PROBLEM — Starting at the line that contains "Where should I click to: Click the white" and stopping after the line that contains "Action: pyautogui.click(x=127, y=375)", format those entries as a JSON list of strings with one string per line. Leave out blank lines.

━━━

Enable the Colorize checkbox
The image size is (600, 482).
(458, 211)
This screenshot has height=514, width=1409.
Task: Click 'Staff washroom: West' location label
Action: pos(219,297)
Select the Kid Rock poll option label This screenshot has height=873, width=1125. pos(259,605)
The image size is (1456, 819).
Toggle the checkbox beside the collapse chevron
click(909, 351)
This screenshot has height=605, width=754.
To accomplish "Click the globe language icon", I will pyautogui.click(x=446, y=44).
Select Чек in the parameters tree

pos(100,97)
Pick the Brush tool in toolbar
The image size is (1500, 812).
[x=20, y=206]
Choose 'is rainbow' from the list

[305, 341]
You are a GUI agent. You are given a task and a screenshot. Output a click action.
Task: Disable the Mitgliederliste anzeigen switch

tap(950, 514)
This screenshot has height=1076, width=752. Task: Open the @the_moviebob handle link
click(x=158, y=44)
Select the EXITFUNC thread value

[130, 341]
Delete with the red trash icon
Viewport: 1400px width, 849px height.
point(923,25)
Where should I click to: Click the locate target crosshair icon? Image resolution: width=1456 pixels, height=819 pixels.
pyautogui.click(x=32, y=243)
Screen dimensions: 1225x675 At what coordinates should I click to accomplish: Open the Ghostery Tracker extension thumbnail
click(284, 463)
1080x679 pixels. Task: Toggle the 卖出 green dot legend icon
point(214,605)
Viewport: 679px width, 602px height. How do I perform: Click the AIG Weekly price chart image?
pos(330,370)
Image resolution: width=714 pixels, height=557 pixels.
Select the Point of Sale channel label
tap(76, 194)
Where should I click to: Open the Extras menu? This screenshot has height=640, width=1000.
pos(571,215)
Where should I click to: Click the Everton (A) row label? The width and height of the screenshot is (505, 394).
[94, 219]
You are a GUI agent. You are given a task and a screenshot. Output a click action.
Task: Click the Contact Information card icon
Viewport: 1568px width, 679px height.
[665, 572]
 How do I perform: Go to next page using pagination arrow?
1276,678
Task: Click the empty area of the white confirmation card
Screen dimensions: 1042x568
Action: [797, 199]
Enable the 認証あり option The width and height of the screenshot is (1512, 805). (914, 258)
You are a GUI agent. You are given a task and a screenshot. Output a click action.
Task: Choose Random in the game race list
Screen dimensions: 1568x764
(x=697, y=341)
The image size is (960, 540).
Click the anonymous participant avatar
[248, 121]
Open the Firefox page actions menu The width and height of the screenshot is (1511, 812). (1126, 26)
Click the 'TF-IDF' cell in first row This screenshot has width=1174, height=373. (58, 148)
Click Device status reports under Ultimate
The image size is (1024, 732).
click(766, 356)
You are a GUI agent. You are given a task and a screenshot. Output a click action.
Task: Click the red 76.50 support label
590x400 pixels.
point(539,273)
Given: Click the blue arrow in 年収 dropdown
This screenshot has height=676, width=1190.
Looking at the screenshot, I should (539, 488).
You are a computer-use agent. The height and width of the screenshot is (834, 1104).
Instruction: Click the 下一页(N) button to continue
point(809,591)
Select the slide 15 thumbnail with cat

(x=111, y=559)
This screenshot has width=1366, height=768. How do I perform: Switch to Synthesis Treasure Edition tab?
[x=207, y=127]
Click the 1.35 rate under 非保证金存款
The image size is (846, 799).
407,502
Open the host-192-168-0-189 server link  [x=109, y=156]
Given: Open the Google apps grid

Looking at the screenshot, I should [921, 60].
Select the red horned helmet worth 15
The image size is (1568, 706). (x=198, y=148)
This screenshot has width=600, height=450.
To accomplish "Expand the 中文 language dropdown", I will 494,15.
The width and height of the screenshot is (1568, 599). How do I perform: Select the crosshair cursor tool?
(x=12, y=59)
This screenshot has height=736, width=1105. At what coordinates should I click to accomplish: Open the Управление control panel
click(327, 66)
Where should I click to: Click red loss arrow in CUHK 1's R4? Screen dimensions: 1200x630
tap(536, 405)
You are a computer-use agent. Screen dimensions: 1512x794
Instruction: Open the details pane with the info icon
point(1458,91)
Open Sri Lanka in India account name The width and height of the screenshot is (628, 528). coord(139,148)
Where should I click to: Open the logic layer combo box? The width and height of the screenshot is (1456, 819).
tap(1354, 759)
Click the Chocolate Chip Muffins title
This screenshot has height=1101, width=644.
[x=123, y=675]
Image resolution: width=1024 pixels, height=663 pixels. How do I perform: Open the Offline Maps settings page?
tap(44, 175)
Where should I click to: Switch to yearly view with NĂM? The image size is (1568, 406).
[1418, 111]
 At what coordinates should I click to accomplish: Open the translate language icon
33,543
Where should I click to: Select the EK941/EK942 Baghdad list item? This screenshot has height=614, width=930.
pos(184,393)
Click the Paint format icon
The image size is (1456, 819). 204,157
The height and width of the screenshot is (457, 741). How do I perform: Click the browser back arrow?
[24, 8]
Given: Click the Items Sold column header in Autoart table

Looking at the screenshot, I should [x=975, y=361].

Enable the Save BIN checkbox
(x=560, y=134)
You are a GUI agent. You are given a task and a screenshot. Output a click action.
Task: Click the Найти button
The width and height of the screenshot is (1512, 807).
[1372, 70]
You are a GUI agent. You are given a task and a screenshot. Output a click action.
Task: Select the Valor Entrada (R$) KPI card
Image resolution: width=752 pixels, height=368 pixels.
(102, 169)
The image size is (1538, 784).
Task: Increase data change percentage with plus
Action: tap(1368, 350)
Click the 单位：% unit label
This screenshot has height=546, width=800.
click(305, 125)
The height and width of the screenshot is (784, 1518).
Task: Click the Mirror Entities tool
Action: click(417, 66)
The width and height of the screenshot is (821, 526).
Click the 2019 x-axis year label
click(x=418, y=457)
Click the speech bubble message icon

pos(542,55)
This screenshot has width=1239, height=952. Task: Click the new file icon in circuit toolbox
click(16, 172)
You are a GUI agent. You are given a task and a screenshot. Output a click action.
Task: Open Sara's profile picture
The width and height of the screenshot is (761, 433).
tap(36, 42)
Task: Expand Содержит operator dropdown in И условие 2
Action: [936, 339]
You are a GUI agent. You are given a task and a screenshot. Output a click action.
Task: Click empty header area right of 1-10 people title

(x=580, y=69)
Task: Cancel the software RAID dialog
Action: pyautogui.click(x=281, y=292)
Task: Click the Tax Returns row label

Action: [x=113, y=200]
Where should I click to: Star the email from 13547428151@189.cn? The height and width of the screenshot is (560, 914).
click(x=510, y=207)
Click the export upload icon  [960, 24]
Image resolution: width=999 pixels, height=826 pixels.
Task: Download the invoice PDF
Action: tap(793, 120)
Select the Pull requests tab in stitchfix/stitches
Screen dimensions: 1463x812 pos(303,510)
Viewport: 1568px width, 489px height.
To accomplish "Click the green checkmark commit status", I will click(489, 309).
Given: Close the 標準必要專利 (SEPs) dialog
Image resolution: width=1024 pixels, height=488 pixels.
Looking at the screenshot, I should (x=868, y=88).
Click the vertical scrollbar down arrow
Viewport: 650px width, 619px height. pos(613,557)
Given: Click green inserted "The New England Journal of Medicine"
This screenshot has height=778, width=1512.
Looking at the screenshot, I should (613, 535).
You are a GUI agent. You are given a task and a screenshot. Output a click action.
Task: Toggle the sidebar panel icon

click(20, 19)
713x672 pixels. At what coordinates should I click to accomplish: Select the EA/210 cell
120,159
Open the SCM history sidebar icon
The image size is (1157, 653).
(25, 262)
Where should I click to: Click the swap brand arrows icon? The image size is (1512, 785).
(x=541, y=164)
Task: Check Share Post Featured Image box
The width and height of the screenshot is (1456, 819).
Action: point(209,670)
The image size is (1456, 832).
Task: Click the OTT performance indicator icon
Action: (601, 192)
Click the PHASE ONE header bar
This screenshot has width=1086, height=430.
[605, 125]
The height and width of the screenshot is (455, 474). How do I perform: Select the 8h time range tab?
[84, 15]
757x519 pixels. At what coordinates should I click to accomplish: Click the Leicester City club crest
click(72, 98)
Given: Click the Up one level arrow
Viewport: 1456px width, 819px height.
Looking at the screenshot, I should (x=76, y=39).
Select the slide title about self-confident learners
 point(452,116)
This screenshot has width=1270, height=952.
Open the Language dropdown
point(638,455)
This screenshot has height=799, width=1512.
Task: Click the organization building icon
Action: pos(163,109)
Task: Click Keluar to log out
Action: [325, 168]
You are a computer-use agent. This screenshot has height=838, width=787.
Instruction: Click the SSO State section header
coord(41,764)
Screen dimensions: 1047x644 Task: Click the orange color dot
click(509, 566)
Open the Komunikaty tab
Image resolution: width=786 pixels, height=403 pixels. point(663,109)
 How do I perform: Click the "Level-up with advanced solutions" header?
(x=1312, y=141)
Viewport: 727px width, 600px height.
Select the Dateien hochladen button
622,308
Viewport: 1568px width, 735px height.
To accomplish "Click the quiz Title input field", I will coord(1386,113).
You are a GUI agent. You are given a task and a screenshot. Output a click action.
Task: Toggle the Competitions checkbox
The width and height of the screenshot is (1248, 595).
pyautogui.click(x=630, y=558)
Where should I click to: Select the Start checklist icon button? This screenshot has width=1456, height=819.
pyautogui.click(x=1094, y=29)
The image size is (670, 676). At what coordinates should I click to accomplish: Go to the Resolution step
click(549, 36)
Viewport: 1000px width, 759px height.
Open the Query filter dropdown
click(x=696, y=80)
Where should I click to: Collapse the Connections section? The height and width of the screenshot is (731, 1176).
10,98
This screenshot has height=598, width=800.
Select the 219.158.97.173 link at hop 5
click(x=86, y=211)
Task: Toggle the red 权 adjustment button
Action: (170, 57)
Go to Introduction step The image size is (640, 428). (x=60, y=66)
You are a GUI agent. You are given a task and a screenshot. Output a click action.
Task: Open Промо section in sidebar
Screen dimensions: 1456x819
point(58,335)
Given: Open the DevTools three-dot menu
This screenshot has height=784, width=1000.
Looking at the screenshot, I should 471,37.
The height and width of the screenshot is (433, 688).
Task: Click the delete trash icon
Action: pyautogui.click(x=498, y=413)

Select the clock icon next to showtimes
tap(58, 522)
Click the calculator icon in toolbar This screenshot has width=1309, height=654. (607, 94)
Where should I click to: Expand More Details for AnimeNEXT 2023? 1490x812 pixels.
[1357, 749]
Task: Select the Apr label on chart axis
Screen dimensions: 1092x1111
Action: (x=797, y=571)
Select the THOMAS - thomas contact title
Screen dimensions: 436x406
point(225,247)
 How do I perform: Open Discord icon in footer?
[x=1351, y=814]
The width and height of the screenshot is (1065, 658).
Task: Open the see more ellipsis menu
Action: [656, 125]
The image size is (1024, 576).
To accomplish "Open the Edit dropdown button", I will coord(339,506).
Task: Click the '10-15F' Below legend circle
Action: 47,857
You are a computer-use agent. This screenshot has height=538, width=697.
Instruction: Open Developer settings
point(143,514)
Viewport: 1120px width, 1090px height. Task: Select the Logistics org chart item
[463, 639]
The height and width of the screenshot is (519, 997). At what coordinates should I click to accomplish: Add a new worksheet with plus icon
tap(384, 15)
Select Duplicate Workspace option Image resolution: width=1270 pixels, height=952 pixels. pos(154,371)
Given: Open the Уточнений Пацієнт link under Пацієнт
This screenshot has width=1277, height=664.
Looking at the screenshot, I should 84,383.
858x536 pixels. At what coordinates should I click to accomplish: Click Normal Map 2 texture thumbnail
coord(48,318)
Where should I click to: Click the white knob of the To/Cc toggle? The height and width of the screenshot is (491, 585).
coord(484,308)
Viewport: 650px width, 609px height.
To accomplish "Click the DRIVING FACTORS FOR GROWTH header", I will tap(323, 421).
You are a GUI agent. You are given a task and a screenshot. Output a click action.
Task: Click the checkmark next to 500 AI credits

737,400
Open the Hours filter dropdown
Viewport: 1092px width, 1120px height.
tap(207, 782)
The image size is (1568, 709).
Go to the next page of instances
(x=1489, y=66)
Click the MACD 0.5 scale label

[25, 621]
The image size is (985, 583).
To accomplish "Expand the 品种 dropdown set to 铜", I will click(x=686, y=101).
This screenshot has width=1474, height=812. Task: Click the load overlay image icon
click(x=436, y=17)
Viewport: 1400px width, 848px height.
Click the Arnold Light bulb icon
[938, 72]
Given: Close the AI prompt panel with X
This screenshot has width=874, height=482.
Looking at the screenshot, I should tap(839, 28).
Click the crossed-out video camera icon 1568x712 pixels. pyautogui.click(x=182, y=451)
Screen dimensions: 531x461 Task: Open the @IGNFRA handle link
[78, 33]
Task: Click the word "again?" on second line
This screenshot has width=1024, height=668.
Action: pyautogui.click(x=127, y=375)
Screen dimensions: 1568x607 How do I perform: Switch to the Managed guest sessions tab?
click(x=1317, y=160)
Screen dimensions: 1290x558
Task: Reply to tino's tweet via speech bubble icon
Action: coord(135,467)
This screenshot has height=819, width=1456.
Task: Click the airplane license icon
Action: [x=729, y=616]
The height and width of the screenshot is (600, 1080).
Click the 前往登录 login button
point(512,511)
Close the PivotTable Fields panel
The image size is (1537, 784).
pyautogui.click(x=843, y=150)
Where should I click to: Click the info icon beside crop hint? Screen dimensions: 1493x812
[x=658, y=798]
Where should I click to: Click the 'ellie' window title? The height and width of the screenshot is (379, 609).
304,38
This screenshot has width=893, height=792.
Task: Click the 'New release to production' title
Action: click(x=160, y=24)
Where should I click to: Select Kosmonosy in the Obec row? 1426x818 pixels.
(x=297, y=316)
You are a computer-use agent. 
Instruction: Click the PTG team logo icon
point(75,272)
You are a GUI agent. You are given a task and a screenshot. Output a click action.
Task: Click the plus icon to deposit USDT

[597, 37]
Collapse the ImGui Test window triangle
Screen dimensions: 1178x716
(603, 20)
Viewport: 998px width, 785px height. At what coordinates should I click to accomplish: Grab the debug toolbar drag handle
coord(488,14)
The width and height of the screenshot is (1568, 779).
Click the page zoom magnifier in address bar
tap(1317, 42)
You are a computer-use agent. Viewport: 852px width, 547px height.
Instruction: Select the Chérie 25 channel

━━━

EXPECTED ANSWER —
[
  "Where should I click to: Click the white knob of the To/Cc toggle? The height and width of the screenshot is (491, 585).",
  "coord(484,308)",
  "Viewport: 650px width, 609px height.",
  "To accomplish \"Click the DRIVING FACTORS FOR GROWTH header\", I will tap(323, 421).",
  "You are a GUI agent. You are given a task and a screenshot. Output a click action.",
  "Task: Click the checkmark next to 500 AI credits",
  "737,400",
  "Open the Hours filter dropdown",
  "Viewport: 1092px width, 1120px height.",
  "tap(207, 782)",
  "The image size is (1568, 709).",
  "Go to the next page of instances",
  "(x=1489, y=66)",
  "Click the MACD 0.5 scale label",
  "[25, 621]",
  "The image size is (985, 583).",
  "To accomplish \"Expand the 品种 dropdown set to 铜\", I will click(x=686, y=101).",
  "This screenshot has width=1474, height=812. Task: Click the load overlay image icon",
  "click(x=436, y=17)",
  "Viewport: 1400px width, 848px height.",
  "Click the Arnold Light bulb icon",
  "[938, 72]",
  "Given: Close the AI prompt panel with X",
  "This screenshot has width=874, height=482.",
  "Looking at the screenshot, I should tap(839, 28).",
  "Click the crossed-out video camera icon 1568x712 pixels. pyautogui.click(x=182, y=451)",
  "Screen dimensions: 531x461 Task: Open the @IGNFRA handle link",
  "[78, 33]",
  "Task: Click the word \"again?\" on second line",
  "This screenshot has width=1024, height=668.",
  "Action: pyautogui.click(x=127, y=375)"
]